Goldman Sachs has agreed to pay $3.15bn to buy back mortgage-backed securities from US home finance giants Fannie Mae and Freddie Mac, resolving federal claims that the bank sold the agencies faulty mortgage bonds
The repurchase represents a premium of about $1.2bn (£724m, €906m) and it settles Federal Housing Finance Agency (FHFA) allegations that the bank misreported the quality of the investments sold to both government-backed agencies.
The deal forestalls a 29 September trial in a pair of lawsuits filed by the FHFA against the Wall Street giant.
The FHFA continues to litigate against three other banks: HSBC North America Holdings, Nomura Holding America and The Royal Bank of Scotland Group.

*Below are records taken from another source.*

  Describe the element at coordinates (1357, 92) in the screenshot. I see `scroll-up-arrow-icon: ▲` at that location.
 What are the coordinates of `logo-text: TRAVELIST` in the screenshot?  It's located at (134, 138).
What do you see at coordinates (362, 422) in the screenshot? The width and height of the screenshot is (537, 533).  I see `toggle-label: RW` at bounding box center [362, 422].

The FHFA said in a statement that the accord "...effectively makes Fannie Mae and Freddie Mac whole on their investments in the securities at issue..."
"This is the sixteenth settlement reached in the 18 PLS lawsuits FHFA filed in 2011. Three cases remain outstanding and FHFA is committed to satisfactory resolution of those actions," the FHFA added.

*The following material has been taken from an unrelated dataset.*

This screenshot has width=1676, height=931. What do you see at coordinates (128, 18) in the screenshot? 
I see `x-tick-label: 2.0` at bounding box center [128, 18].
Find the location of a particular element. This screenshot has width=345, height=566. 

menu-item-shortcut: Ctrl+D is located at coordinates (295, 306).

Goldman Sachs said in a statement: "The costs of resolving these matters are substantially covered by reserves as of the second-quarter of 2014."
In July, US watchdog, the Financial Industry Regulatory Authority (Finra), fined Goldman Sachs $800,000 for failing to prevent hundreds of thousands of automated trades taking place on its platforms at lower quoted prices than could be got elsewhere.
Finra said Goldman had executed disadvantageous "trade throughs" on its dark pool trading platform Sigma-X.
Finra confirmed in a statement that it fined Goldman's clearing subsidiary for failing to have reasonably designed written policies and procedures in place to prevent thousands of stock market trades being executed at lower prices than they would have at other exchanges.
The case is Federal Housing Finance Agency versus Goldman, Sachs & Co et al, US District Court, Southern District of New York, No 11-06198.